Perante a ameaça comum, Sidónio acreditava que os homens se iriam unir e não dividir. A sua mensagem, carregada esperança e de ecologia, é fundamental. E já passou tanto tempo, desde do esse grito. Urge por mãos na obra. Saudemos a Fundação com o seu nome, erigida pelos filhos Beatriz Muralha, Mário Jorge Muralha e pela viúva Helen Butler Muralha, nos anos 80 em Curitiba, como farol dessas mensagens, que leva ao interior do Brasil e também à Europa.

Bastou um bicho mais pequeno do que pó para nos fazer temer a morte coletiva, quando ela já gritava nas árvores e nas calotas polares. Outra vida é possível. Outra forma terá de ser equacionada, não para salvar o planeta, os bichos, ou a vida, mas para que continue existir a humanidade e com ela a poesia. Vale pena? Nos antípodas de Sidónio, Fernando Pessoa diz-nos que sim.

Na sua mensagem ética e poética, Sidónio Muralha não poupava a ninguém, nem ele próprio. Tenhamos a sensatez de não deturpar as palavras dos poetas e de saber construir o futuro com um “Roteiro de verdade, de coragem e de esperança”. Sem medo e perserverança, vamos educar homens e mulheres sem avesso, porque “a palavra de criança não está poluída”, como reforçou João Manuel Ribeiro, no seu trabalho sobre este autor6.

Inspiremos-nos neste Roteiro cantado pelas vozes límpidas de Vanessa Bumagny7 e de Beto Capeletto8; “[…] Um rio só, se for claro, / Correr, sim, mas sem tropeço / Mas se tropeçar não paro / – não paro nem mereço”9.

José Raimundo Noras

“Roteiro”, [Folheto de homenagem a Sidónio Muralha], Curitiba: FSM, s/d, [1986?], 
Fotografia de exemplar do Museu do Neo-Realismo (Vila Franca de Xira, MNR, Legado Sidónio Muralha) 

Notas:

1 Sidónio Muralha, “Roteiro”, Que Saudades do Mar, em Poemas, Porto: Ed. Inova, p. 196.

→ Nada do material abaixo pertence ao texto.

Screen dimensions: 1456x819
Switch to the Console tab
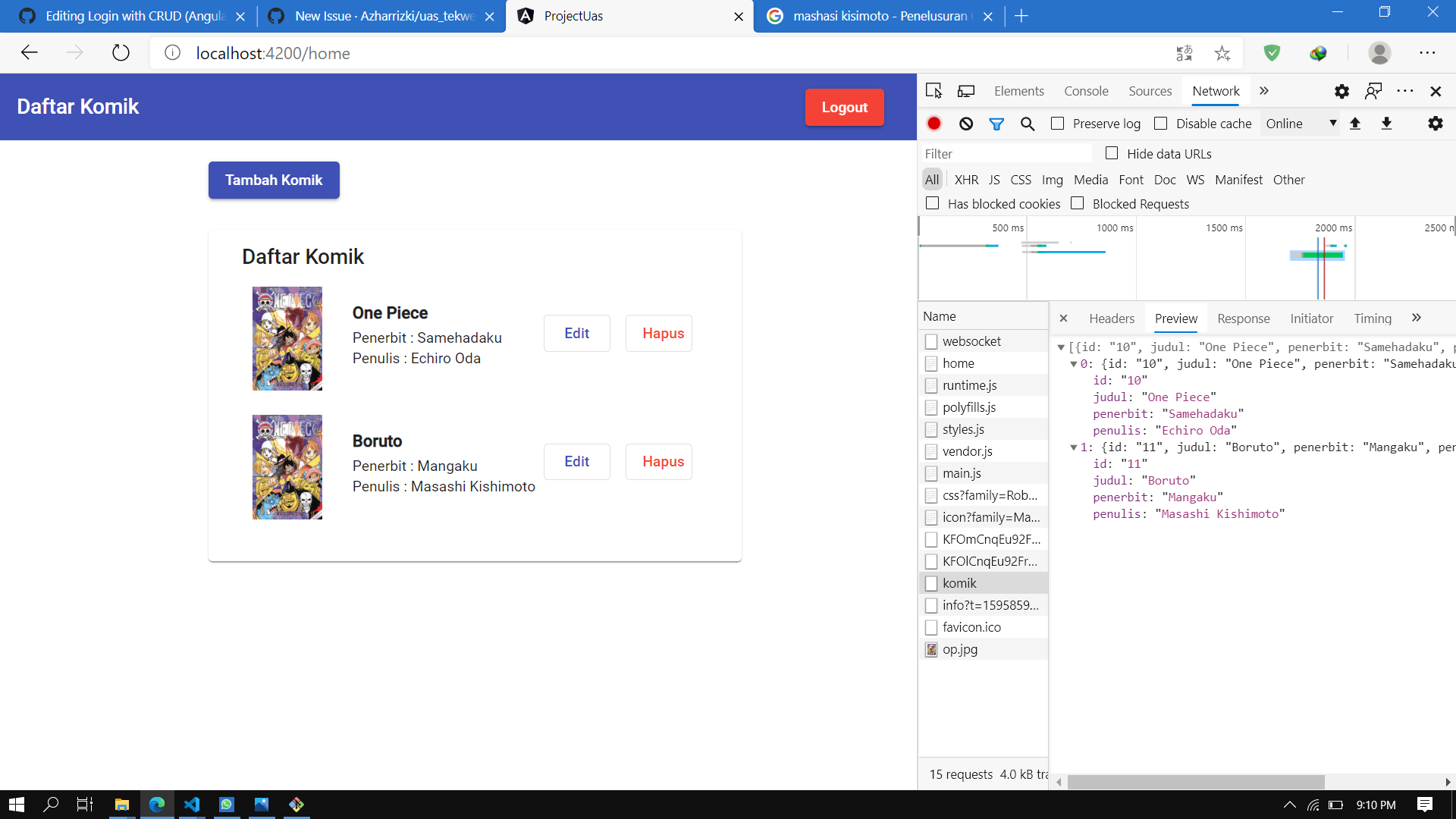[x=1086, y=91]
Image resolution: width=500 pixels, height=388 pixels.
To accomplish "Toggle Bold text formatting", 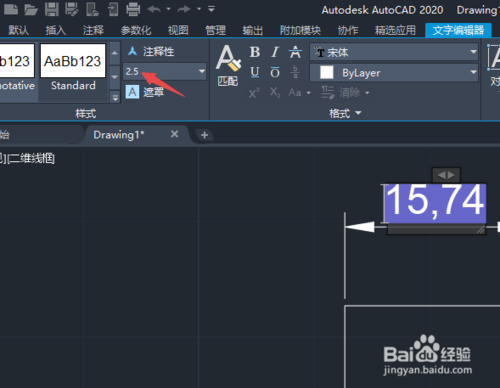I will coord(255,52).
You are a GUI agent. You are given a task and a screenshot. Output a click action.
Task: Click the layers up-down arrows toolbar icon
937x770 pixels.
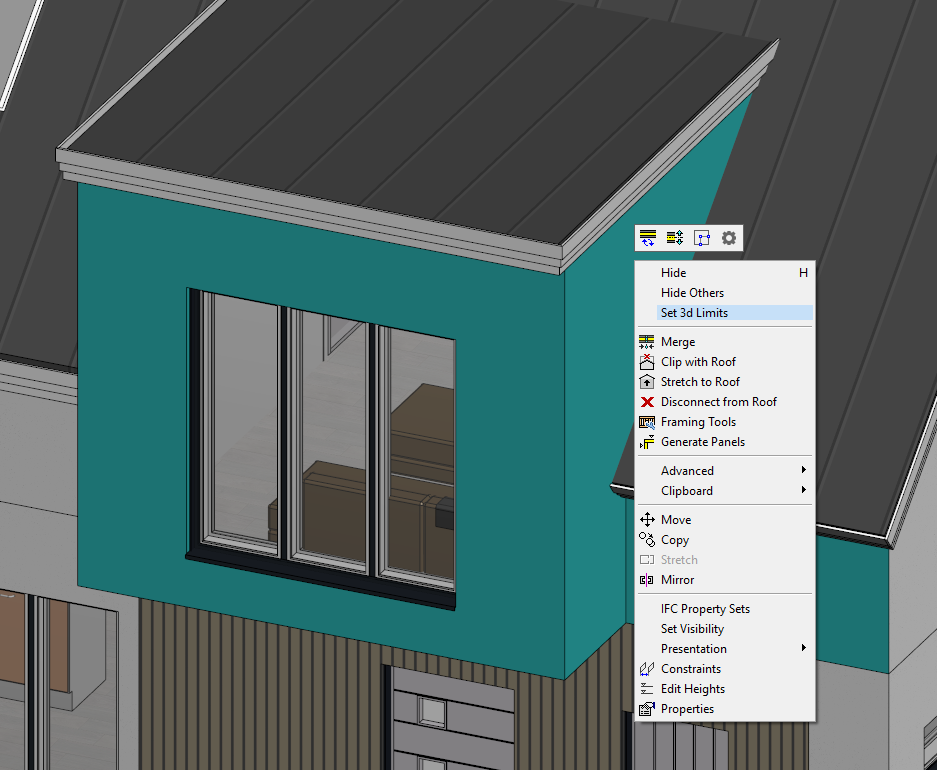coord(675,238)
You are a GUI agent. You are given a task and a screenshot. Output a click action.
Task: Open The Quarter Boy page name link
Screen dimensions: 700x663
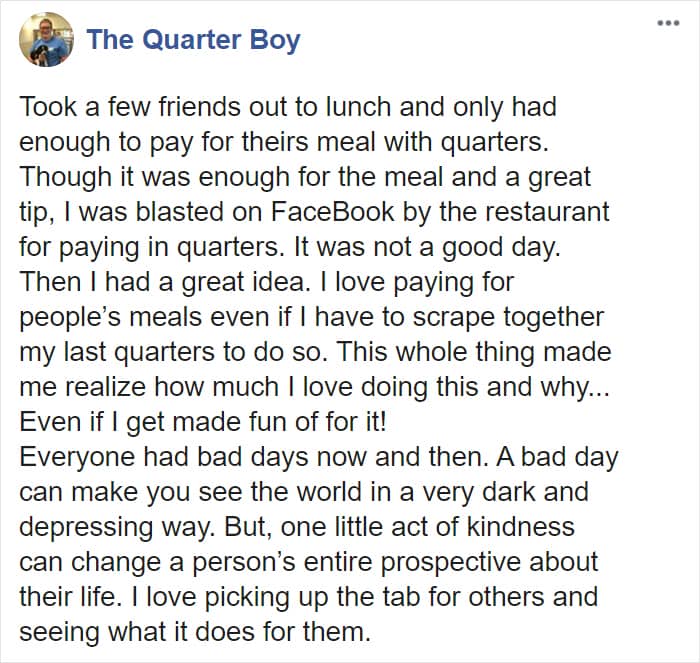(193, 40)
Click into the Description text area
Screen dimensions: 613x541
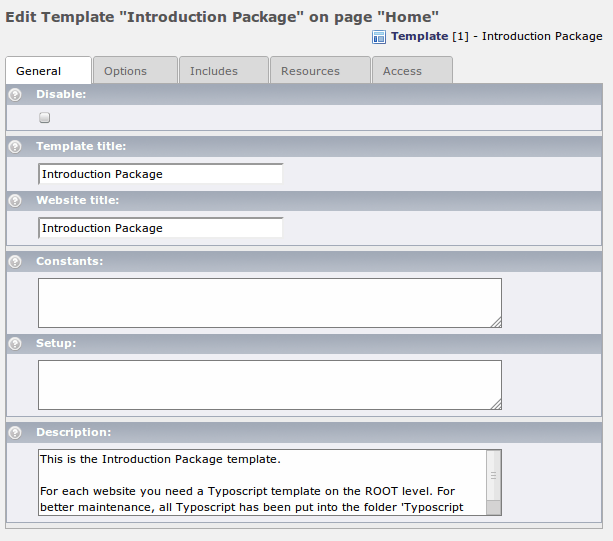(262, 482)
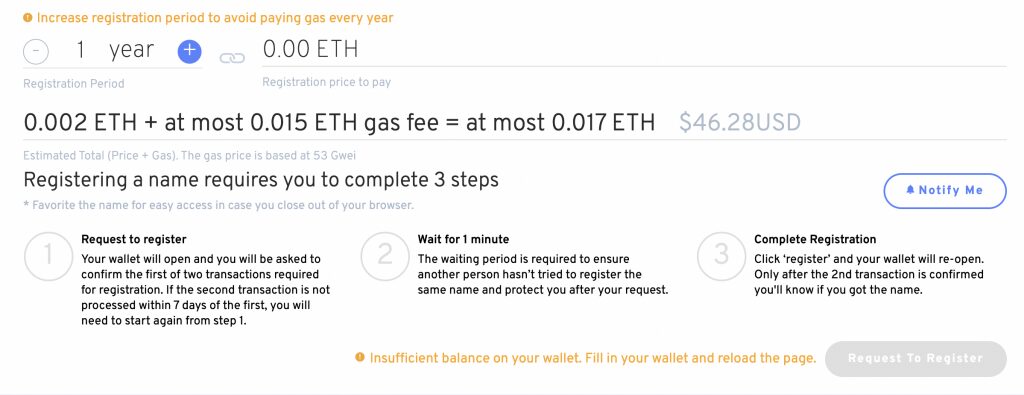Click warning icon beside 'Insufficient balance' message

(x=360, y=358)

2 Refiro-me a “Amar como Jesus amou” de Padre Zézinho, disponível em linha: https://www.ouvirmusica.com.br/padre-zezinho/205779/. Mais conhecido como Padre Zezinho, José Fernandes de Oliveira é um sacerdote católico (da Congregação Sacerdotes do Sagrado Coração de Jesus), escritor e músico, nascido em 1941 no Brasil, cuja influência musical foi marcante nos anos 70 e 80.

3 Falamos de Que Saudades do Mar, integrado na antologia Poemas, Porto: Editorial Inova, 1971, pp. 147-196, graça à ousadia dessa editora, onde colaborou Armando Alves.

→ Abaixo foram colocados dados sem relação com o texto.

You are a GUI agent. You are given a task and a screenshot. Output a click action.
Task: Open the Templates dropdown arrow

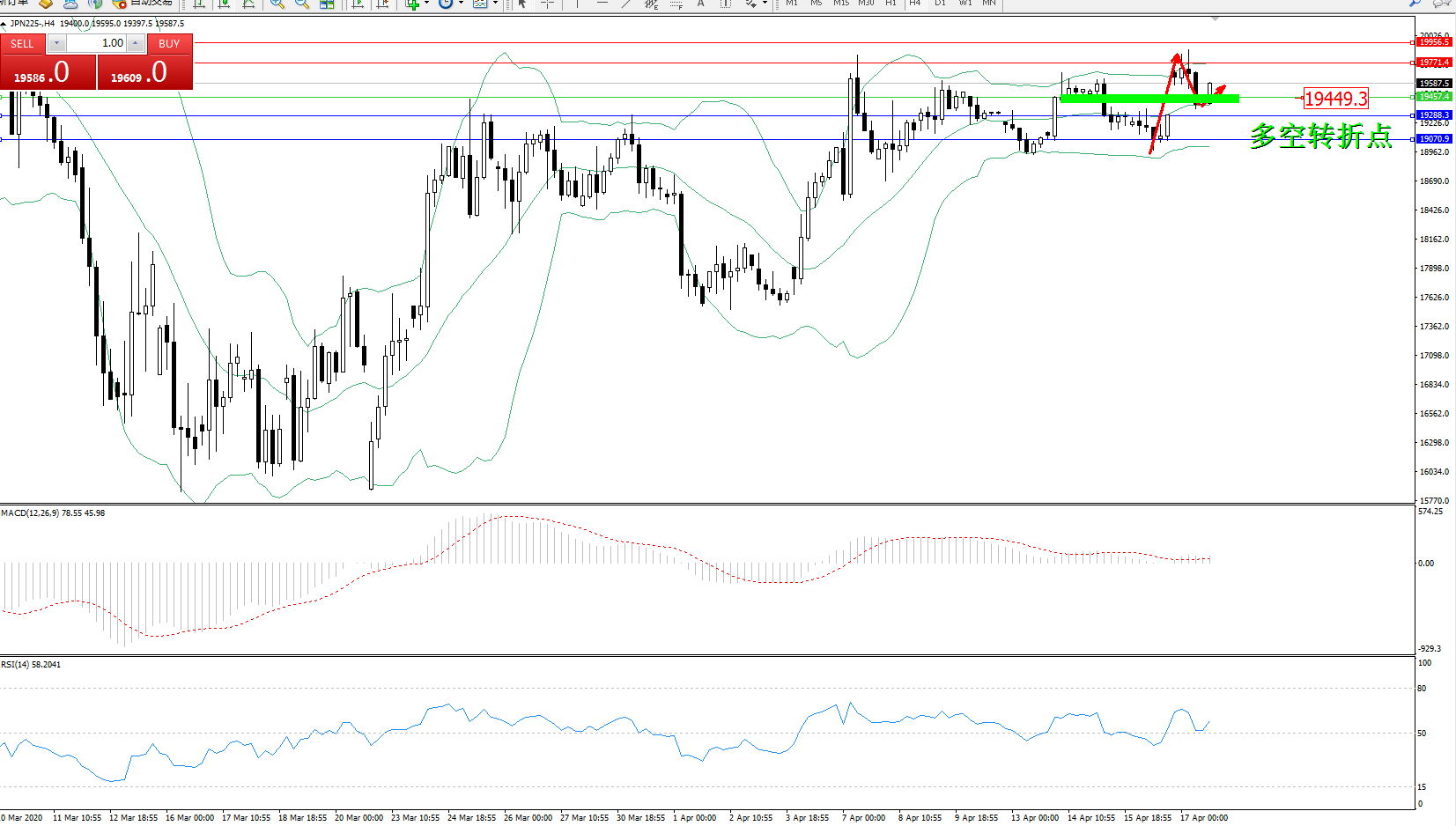click(495, 4)
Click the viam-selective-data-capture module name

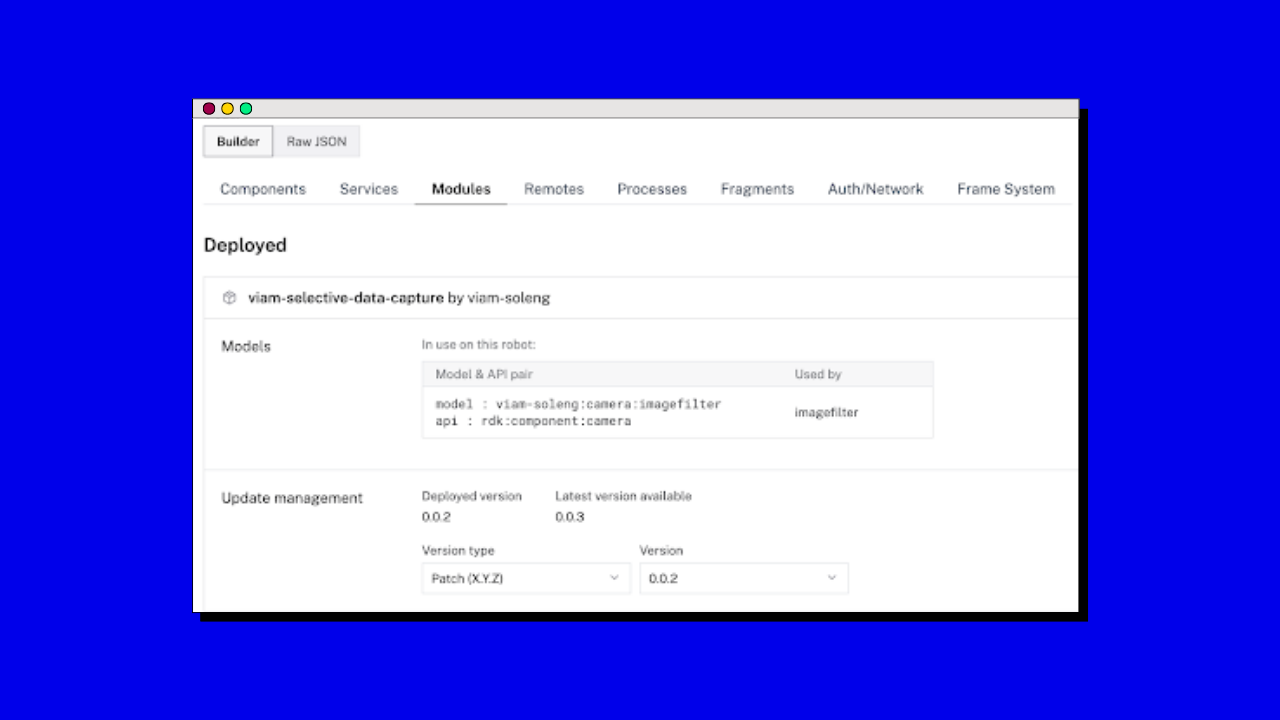345,297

4 Referimo-nos à máxima “All that is required for evil to triumph is for good men to do nothing.“ (“Tudo o que é necessário para o mal triunfar, será os homens bons não fazerem nada). Há dúvidas da real autoria da frase expressas neste artigo de Christopher di Armani, em linha: https://christopherdiarmani.com/8275/human-rights/required-evil-triumph-good-men/.

5 Sidónio Muralha, “Pórtico” em Pássaro Ferido, Rio de Janeiro: Editorial Nórdica, 1972, p.

6 Expressão de Sidónio Muralha no livro Valéria e a vida (Gailivro, 2014) que deu título ao trabalho de João Manuel Ribeiro, Palavra de Criança não está poluída – obra infantil de Sidónio Muralha¸ Porto: Tropelias e Companhia, 2014.

7 “Roteiro” (Sidónio Muralha) musicado e cantado por Vanessa Bumagny, em Pétala por Pétala, 2009, em linha: https://www.youtube.com/watch?v=t1T36FT_wIg.

8 “Roteiro” (Sidónio Muralha) musicado e cantado por Beto Capeletto, em linha: https://www.youtube.com/watch?v=iq9g3P4jzxg&t=75s.

9 Sidónio Muralha, “Roteiro”, Que Saudades do Mar, em Poemas, Porto: Ed. Inova, p. 196.